**Requirement**. Your output should consist solely of the lines from the one holding "The width and height of the screenshot is (381, 214)." to the end of the records below, inclusive, reproduced exactly and free of pictures.

[Stored items]
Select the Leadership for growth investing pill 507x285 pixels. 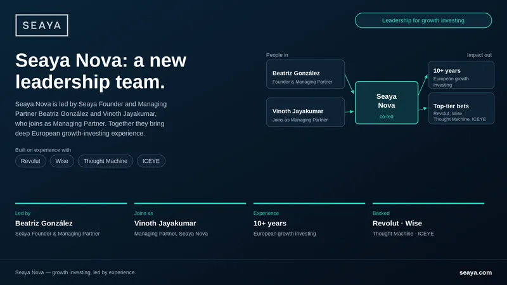coord(423,20)
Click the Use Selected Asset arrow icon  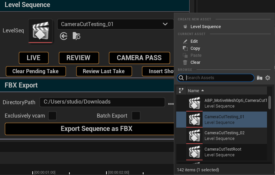pos(64,36)
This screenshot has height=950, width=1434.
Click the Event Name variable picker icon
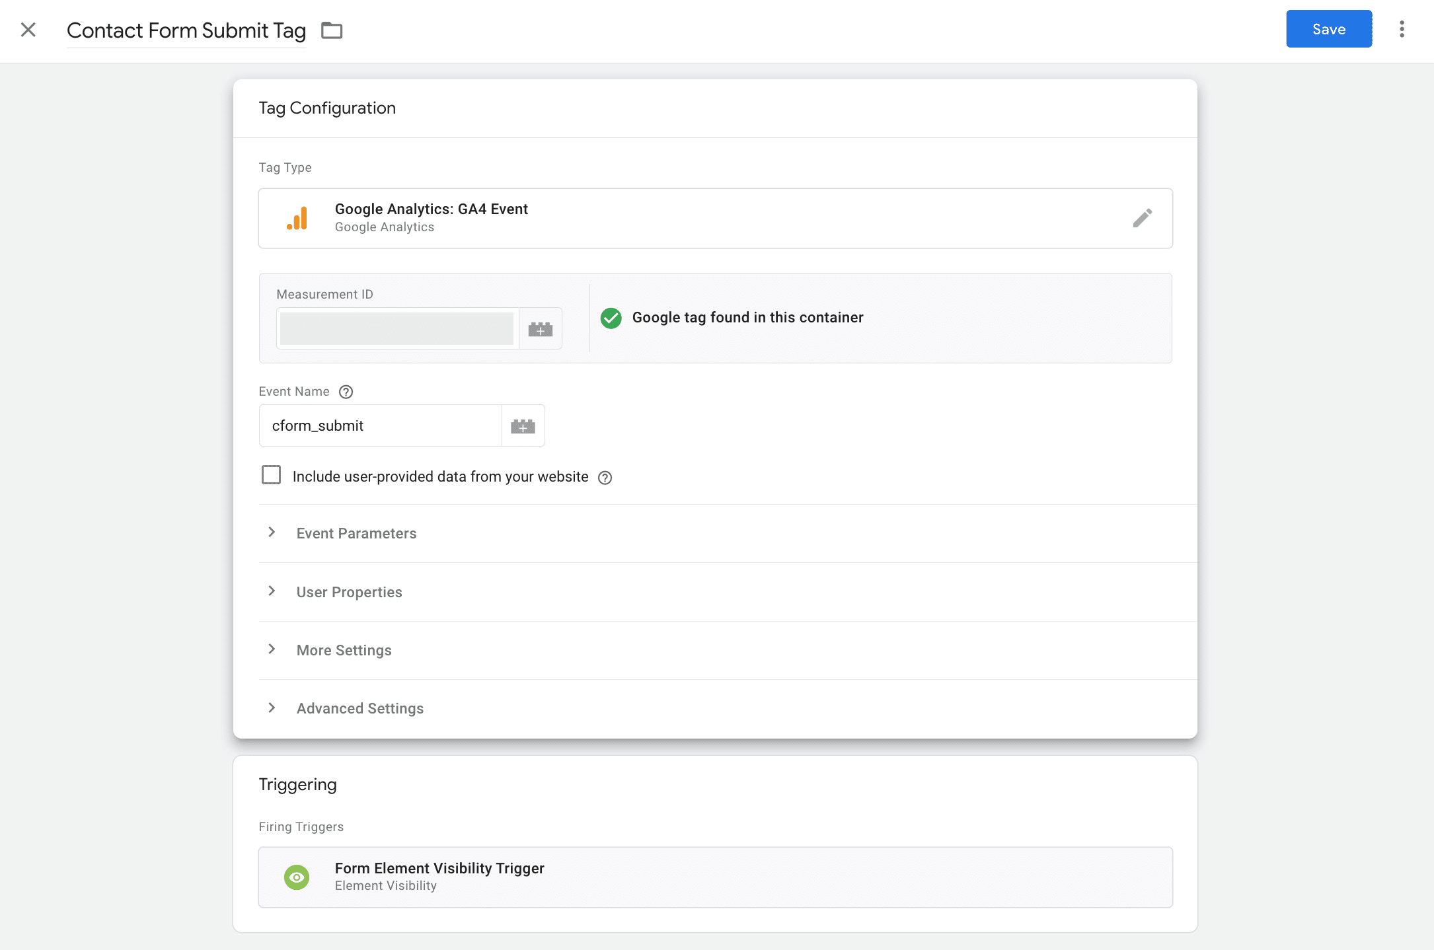click(x=524, y=425)
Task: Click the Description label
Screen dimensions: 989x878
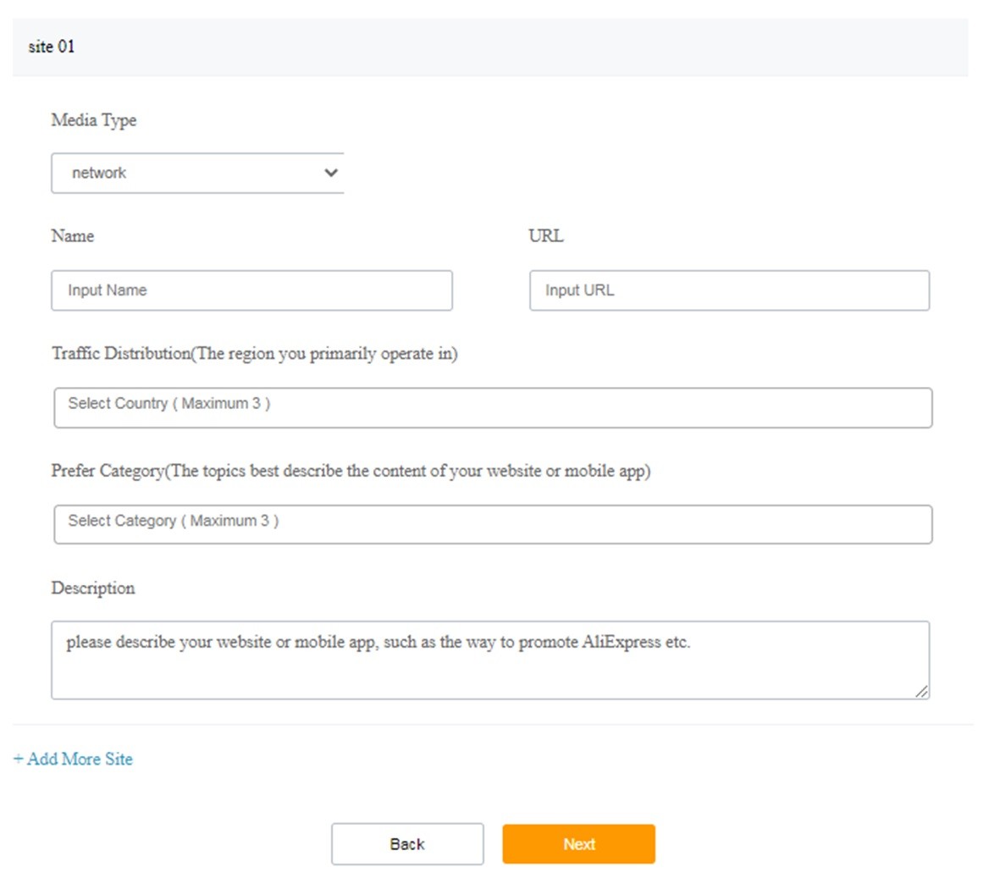Action: click(x=92, y=588)
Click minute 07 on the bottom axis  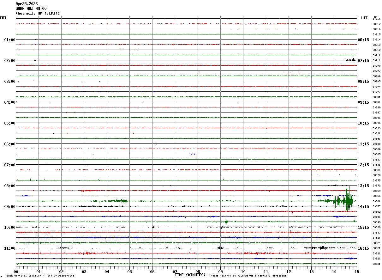[175, 271]
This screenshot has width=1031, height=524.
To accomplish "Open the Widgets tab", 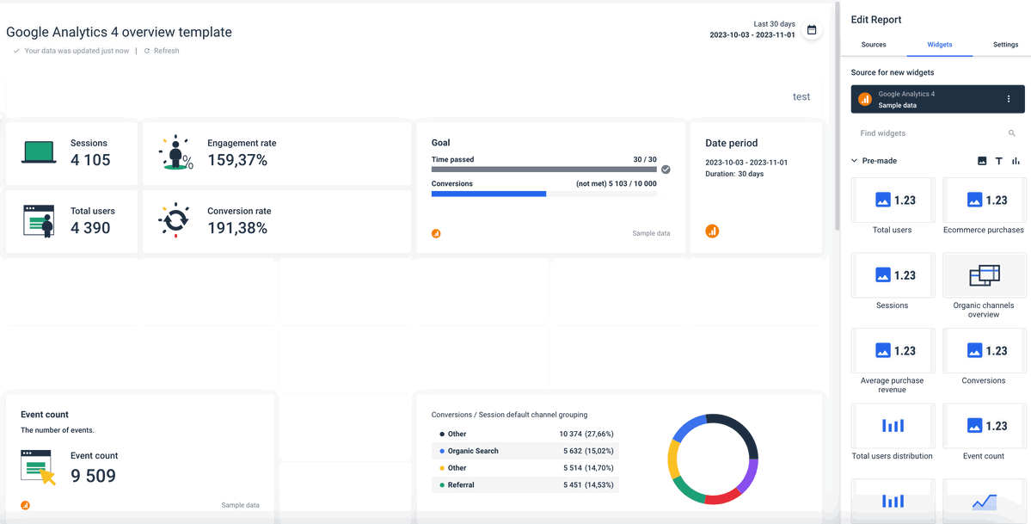I will click(x=940, y=45).
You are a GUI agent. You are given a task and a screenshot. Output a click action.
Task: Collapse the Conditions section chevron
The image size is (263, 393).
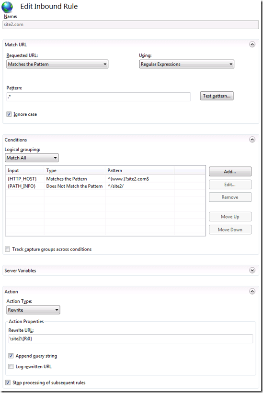pyautogui.click(x=252, y=140)
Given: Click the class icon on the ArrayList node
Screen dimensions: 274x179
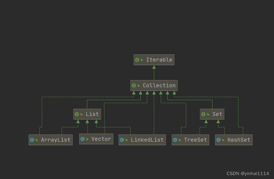Looking at the screenshot, I should pos(32,140).
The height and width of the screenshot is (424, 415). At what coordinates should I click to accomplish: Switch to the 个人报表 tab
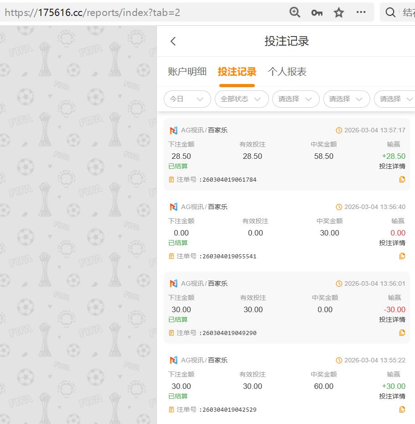pos(286,72)
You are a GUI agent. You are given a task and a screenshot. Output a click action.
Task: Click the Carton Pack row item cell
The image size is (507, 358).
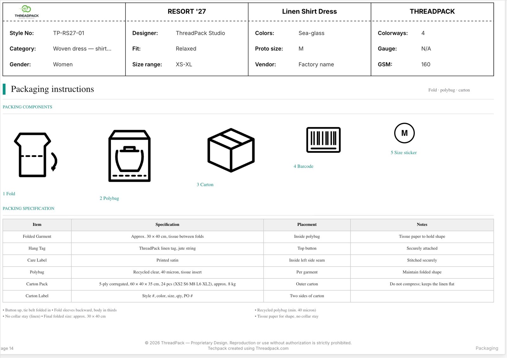coord(37,284)
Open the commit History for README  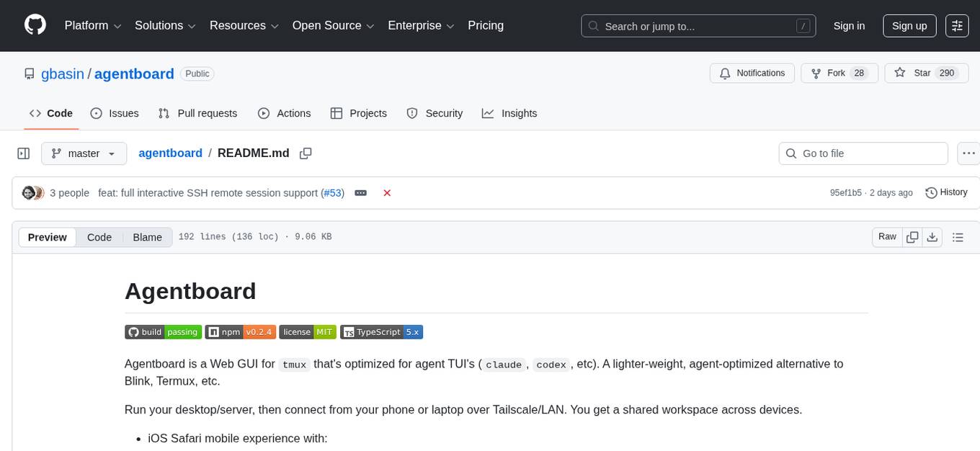(x=946, y=192)
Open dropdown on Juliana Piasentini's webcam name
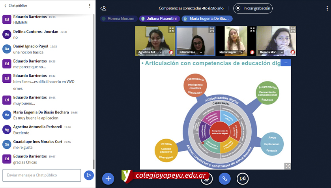This screenshot has height=188, width=331. [201, 52]

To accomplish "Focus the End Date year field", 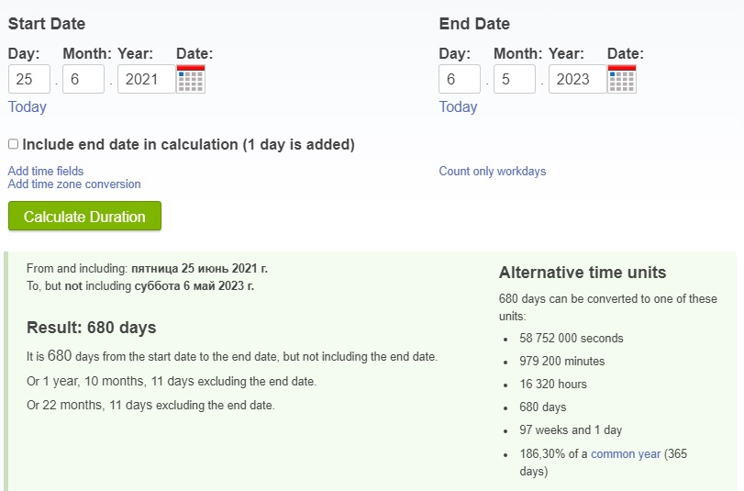I will click(x=577, y=79).
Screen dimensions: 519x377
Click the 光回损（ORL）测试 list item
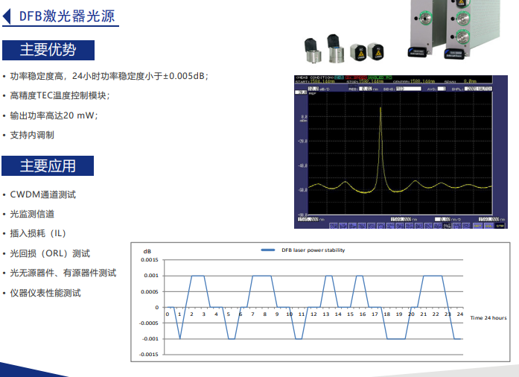point(50,253)
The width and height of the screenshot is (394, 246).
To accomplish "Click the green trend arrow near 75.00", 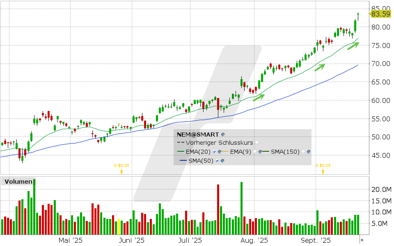I will pos(353,46).
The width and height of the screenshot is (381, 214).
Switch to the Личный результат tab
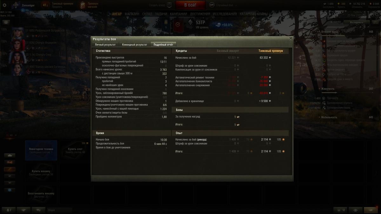coord(105,45)
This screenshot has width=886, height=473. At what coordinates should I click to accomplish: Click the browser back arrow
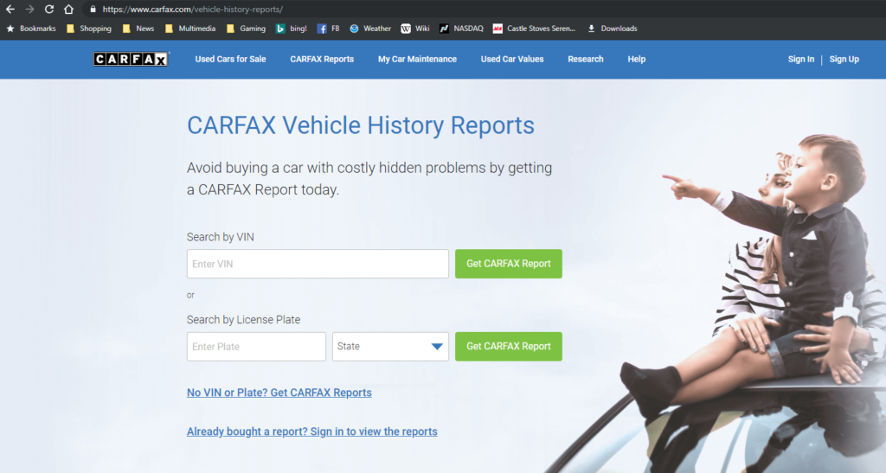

**Written answer**.
The width and height of the screenshot is (381, 214).
Switch to the Личный результат tab
coord(105,45)
This screenshot has width=886, height=473. At what coordinates should I click to accomplish: Click the browser back arrow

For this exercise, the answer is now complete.